What you should do: Gather, from the listing beneath this task, every line holding the string "magnifier".

◆ ◆ ◆ ◆ ◆

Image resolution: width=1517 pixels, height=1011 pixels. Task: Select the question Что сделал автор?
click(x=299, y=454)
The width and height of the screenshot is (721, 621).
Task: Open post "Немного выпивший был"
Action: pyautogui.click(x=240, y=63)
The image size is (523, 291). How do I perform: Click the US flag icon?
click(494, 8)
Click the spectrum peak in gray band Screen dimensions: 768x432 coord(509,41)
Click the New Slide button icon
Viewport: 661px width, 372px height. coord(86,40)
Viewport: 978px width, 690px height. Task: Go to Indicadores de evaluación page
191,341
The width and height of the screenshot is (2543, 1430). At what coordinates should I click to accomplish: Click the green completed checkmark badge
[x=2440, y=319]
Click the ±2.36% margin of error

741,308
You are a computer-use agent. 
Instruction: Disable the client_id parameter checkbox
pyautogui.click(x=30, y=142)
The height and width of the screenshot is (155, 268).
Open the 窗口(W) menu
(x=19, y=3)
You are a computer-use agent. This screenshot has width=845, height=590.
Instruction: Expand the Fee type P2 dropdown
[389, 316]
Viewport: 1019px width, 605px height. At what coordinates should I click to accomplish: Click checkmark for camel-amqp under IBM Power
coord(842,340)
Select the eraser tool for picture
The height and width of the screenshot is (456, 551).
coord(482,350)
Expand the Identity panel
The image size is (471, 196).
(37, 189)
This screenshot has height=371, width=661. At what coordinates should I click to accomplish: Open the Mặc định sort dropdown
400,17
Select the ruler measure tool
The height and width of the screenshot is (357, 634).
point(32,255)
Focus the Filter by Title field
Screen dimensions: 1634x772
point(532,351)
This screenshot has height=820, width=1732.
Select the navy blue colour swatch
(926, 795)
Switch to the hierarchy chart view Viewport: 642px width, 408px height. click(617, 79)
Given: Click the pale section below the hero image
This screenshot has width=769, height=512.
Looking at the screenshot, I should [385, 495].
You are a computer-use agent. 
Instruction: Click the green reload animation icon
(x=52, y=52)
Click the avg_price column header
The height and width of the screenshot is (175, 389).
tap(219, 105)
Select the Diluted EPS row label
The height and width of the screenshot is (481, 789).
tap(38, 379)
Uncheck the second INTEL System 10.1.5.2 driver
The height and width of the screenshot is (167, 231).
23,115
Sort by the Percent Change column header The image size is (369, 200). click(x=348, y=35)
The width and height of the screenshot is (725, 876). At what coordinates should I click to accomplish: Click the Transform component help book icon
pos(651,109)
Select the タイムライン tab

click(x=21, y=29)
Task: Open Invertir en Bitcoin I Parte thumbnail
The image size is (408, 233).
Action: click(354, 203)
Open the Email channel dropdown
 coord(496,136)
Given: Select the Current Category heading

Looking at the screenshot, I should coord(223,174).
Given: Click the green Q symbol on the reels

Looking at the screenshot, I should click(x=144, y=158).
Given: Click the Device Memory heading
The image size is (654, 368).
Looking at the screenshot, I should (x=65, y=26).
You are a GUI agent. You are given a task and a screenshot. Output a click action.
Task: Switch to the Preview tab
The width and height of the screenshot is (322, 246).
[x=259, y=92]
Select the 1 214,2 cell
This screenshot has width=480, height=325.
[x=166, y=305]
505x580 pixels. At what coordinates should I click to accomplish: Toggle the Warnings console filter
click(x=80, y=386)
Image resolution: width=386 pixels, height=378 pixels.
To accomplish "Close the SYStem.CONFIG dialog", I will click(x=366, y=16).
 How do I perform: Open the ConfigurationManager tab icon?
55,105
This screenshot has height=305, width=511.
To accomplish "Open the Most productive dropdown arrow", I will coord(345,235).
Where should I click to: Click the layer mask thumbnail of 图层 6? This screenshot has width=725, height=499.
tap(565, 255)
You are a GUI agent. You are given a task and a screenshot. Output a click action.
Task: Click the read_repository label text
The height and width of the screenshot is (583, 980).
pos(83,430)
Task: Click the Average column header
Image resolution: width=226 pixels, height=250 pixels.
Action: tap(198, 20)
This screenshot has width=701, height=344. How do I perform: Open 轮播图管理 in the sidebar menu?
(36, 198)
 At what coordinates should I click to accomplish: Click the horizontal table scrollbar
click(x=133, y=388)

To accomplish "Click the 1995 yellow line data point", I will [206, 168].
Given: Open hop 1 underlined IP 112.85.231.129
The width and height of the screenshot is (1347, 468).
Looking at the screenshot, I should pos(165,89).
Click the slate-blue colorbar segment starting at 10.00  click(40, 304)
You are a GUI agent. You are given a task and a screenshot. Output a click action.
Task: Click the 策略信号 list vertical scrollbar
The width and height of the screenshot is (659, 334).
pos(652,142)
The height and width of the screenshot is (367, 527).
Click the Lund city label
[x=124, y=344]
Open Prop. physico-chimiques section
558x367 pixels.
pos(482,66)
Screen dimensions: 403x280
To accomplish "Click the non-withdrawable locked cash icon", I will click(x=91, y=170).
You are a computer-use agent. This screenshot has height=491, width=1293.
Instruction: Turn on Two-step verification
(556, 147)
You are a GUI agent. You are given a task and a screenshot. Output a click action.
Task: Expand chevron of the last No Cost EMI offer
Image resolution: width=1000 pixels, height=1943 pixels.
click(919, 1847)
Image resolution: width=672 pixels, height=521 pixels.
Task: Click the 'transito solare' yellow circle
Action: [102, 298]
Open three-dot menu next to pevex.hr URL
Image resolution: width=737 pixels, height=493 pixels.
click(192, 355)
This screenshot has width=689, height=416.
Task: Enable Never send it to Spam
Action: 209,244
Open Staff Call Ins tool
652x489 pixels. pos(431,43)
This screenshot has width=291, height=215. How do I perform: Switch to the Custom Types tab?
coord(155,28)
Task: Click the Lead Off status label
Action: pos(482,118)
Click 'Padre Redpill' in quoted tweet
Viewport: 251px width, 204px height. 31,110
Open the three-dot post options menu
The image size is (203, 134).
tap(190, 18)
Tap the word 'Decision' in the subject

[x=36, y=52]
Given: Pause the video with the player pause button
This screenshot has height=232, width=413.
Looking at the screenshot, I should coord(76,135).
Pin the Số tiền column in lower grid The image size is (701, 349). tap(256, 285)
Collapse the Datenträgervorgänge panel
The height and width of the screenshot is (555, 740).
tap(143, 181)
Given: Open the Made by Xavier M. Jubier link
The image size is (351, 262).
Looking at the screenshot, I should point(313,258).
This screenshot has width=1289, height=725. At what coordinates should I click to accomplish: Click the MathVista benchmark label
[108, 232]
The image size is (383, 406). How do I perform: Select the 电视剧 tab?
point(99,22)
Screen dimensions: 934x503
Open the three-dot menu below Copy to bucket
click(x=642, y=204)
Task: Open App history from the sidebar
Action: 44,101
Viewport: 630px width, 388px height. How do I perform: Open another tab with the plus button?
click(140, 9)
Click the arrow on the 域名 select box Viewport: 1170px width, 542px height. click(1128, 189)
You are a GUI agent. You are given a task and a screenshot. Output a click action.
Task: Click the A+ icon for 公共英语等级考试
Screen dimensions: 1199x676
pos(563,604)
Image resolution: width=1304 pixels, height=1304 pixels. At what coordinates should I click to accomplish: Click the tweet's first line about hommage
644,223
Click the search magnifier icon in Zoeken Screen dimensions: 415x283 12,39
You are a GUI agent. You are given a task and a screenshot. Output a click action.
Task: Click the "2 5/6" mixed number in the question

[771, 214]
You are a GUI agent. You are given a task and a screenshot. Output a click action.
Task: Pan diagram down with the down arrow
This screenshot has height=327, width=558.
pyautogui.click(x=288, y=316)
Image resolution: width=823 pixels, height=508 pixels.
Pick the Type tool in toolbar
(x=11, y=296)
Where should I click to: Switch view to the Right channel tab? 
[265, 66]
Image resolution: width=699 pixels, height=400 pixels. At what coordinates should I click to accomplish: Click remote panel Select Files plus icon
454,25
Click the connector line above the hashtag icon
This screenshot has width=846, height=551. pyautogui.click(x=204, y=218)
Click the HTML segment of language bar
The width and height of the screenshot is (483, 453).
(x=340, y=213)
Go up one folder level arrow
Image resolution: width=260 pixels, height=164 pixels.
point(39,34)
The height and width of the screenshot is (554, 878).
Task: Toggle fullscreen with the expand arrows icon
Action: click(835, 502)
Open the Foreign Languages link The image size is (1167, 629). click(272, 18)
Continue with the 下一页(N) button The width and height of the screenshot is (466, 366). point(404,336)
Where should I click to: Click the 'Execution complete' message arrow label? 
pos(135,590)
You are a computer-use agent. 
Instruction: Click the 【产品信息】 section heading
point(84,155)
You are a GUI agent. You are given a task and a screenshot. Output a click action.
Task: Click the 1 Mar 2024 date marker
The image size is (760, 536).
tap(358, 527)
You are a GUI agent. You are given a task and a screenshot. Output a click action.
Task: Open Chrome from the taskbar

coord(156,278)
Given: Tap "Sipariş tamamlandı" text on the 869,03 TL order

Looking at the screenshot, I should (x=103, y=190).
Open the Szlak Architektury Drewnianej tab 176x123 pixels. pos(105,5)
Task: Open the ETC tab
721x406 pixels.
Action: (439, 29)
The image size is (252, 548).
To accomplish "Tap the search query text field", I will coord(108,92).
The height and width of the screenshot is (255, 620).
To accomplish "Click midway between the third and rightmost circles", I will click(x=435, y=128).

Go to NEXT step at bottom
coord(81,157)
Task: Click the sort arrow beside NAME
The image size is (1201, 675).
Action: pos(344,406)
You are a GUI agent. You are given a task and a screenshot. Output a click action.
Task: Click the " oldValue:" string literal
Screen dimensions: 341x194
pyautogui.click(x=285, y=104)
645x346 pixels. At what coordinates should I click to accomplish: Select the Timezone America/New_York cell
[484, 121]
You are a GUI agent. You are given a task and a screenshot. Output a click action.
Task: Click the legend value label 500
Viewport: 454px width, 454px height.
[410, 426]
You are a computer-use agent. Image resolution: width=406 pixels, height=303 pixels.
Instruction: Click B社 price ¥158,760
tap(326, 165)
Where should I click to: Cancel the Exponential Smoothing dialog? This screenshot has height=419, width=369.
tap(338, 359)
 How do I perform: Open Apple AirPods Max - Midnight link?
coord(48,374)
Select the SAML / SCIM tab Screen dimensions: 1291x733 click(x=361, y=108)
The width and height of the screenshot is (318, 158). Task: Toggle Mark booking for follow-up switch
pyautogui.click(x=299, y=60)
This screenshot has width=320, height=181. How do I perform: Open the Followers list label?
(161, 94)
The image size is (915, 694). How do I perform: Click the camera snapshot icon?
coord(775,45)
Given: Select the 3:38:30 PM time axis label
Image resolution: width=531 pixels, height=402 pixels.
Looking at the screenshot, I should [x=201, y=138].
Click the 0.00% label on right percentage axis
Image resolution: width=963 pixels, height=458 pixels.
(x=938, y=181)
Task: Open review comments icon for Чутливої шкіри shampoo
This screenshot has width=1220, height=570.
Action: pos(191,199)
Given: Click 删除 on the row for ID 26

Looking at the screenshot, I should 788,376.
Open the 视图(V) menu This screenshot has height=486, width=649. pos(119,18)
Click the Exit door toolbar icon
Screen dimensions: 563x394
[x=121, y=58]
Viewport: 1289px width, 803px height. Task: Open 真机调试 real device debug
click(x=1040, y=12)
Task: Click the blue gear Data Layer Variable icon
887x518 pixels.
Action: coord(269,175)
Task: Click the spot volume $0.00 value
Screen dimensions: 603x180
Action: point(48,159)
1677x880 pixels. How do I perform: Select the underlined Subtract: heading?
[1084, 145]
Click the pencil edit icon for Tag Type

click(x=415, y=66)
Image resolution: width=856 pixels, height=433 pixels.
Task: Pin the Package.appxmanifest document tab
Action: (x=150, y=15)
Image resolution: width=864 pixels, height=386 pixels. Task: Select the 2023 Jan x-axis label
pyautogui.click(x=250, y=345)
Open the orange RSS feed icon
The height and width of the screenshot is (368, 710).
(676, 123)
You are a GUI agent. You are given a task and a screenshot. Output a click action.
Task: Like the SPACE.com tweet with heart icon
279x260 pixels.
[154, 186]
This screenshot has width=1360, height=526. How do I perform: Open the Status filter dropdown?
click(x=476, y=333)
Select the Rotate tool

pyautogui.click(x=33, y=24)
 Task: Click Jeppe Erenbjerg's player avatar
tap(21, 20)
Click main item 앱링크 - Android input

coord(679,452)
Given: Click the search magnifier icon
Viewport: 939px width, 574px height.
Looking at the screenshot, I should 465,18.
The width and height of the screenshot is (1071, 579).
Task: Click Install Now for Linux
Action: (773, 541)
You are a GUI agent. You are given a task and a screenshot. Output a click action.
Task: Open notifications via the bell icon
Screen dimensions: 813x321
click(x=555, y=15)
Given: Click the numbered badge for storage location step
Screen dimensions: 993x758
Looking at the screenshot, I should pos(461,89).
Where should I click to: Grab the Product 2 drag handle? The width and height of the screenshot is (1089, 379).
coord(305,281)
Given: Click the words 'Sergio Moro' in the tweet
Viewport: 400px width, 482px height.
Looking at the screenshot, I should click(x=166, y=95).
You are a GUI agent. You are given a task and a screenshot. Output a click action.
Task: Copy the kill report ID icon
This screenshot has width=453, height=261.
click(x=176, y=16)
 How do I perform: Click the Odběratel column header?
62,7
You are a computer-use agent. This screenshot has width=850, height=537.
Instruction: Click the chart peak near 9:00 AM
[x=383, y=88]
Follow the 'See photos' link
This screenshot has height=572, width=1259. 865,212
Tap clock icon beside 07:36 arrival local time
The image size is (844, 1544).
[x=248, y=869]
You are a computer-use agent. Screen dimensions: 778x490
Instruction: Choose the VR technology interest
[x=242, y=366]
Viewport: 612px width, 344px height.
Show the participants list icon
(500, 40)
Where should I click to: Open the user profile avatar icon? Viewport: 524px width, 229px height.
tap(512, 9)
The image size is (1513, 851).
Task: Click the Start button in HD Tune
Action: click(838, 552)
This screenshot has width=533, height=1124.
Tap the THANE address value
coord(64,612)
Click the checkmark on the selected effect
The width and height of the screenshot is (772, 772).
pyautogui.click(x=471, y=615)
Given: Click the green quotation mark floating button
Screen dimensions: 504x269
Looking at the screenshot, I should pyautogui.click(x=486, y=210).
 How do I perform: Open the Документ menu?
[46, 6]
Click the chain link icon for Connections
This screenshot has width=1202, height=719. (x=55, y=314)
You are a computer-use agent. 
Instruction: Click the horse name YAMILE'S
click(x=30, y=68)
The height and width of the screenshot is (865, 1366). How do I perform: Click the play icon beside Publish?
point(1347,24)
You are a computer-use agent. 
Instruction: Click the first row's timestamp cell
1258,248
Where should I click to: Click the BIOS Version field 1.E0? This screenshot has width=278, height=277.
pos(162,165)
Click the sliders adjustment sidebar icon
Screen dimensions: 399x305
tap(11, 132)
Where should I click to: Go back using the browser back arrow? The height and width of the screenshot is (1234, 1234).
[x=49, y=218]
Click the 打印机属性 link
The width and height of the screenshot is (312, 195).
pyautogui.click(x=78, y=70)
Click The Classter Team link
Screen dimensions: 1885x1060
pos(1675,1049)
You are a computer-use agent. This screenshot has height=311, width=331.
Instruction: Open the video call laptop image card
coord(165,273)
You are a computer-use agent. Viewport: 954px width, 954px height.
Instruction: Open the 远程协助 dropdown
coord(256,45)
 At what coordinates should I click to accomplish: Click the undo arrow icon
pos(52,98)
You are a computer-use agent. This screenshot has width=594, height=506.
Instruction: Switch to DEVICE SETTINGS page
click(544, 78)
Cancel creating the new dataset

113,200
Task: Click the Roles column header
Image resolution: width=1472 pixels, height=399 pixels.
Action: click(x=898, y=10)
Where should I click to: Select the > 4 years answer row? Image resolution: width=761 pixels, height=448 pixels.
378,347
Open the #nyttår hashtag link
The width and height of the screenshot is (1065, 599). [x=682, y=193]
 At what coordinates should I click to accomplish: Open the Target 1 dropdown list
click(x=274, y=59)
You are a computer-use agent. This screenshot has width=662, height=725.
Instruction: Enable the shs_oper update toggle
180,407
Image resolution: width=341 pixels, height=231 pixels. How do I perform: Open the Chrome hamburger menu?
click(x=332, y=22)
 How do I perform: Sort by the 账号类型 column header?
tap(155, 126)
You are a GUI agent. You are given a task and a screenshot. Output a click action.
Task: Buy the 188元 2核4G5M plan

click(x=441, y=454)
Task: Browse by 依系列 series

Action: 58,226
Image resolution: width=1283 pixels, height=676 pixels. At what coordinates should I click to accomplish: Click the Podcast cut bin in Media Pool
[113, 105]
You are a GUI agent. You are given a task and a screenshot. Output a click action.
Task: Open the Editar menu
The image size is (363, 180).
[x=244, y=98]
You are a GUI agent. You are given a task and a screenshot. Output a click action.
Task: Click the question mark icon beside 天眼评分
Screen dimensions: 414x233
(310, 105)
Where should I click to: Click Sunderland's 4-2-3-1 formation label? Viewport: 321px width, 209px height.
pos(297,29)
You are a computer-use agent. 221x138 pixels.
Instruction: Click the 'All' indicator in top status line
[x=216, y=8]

◆ ◆ ◆ ◆ ◆

Finished exercise:
Click the search magnifier icon in Zoeken Screen dimensions: 415x283 12,39
Given: Click the search magnifier icon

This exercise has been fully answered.